Raw data START
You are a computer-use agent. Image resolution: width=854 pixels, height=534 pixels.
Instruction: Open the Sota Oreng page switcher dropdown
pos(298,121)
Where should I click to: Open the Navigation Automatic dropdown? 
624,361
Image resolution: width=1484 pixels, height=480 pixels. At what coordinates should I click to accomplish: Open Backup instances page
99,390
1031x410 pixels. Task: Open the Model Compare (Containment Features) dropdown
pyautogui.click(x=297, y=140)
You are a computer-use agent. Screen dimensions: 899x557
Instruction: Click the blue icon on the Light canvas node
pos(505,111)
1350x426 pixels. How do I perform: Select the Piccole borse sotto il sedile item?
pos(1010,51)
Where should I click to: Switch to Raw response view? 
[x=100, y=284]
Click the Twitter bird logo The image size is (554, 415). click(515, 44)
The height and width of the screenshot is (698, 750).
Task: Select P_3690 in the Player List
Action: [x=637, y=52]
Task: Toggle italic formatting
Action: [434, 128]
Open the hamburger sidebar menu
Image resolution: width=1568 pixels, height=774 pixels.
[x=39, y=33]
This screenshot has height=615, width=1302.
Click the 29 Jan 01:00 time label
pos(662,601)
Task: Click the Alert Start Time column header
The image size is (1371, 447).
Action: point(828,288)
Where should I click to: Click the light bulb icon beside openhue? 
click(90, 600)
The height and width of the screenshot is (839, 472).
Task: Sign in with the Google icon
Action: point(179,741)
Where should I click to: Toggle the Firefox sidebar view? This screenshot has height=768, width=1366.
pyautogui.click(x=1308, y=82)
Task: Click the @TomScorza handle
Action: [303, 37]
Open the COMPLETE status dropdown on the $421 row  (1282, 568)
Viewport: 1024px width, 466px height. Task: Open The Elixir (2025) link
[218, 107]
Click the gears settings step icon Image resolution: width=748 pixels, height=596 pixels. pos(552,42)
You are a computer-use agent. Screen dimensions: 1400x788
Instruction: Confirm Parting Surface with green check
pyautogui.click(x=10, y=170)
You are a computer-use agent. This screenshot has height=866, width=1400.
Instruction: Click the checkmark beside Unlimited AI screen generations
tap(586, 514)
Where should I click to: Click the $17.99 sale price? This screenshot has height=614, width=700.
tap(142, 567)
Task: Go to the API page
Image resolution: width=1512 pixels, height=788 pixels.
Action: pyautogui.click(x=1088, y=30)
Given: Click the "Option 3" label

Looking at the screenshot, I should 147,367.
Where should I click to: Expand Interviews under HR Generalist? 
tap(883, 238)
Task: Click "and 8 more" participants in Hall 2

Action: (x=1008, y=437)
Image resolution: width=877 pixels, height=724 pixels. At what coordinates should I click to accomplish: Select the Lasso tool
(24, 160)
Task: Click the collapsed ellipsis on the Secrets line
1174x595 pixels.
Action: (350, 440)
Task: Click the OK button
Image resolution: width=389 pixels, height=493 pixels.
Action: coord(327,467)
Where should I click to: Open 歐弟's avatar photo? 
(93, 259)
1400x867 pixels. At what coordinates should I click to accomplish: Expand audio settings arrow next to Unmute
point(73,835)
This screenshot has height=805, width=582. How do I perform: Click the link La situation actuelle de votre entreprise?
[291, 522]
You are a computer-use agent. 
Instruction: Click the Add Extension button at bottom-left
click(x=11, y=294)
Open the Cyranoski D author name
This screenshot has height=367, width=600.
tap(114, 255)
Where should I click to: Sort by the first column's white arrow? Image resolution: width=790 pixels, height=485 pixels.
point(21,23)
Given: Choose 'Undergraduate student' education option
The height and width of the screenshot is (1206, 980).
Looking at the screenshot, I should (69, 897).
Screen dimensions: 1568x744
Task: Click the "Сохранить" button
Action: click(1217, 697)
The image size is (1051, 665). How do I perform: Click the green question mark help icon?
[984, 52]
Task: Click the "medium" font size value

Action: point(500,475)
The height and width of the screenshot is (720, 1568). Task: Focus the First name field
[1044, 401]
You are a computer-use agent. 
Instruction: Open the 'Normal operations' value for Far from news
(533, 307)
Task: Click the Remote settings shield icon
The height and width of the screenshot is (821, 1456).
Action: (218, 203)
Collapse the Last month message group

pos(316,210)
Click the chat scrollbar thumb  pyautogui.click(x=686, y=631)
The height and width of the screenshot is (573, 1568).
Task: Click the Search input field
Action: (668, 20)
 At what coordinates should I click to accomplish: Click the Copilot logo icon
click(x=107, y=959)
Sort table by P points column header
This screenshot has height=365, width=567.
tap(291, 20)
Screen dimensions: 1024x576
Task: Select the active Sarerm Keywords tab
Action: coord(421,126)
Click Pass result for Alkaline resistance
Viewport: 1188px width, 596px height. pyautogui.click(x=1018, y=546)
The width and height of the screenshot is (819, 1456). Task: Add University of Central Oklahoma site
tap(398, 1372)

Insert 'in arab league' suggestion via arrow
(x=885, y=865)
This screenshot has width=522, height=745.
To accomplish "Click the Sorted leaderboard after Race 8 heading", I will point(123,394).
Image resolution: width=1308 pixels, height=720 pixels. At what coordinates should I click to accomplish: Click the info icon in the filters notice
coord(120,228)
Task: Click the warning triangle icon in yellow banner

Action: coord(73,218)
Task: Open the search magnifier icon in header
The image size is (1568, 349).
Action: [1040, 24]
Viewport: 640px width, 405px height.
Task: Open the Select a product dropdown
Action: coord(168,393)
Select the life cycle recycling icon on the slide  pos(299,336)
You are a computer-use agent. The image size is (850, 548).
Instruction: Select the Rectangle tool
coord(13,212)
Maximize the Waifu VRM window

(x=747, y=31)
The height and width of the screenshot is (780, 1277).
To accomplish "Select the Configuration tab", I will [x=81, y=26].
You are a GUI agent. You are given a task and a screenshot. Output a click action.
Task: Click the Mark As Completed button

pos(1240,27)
Raw data END
- Aim of the task: Scan the records above, then copy out each line that mentions "computer".

- Result:
You are a computer-use agent. Image resolution: width=854 pixels, height=534 pixels.
You are a computer-use agent. Screen dimensions: 899x557
You are a computer-use agent. Screen dimensions: 1400x788
You are a computer-use agent. This screenshot has height=866, width=1400.
You are a computer-use agent. 
You are a computer-use agent. 
You are a computer-use agent. The image size is (850, 548).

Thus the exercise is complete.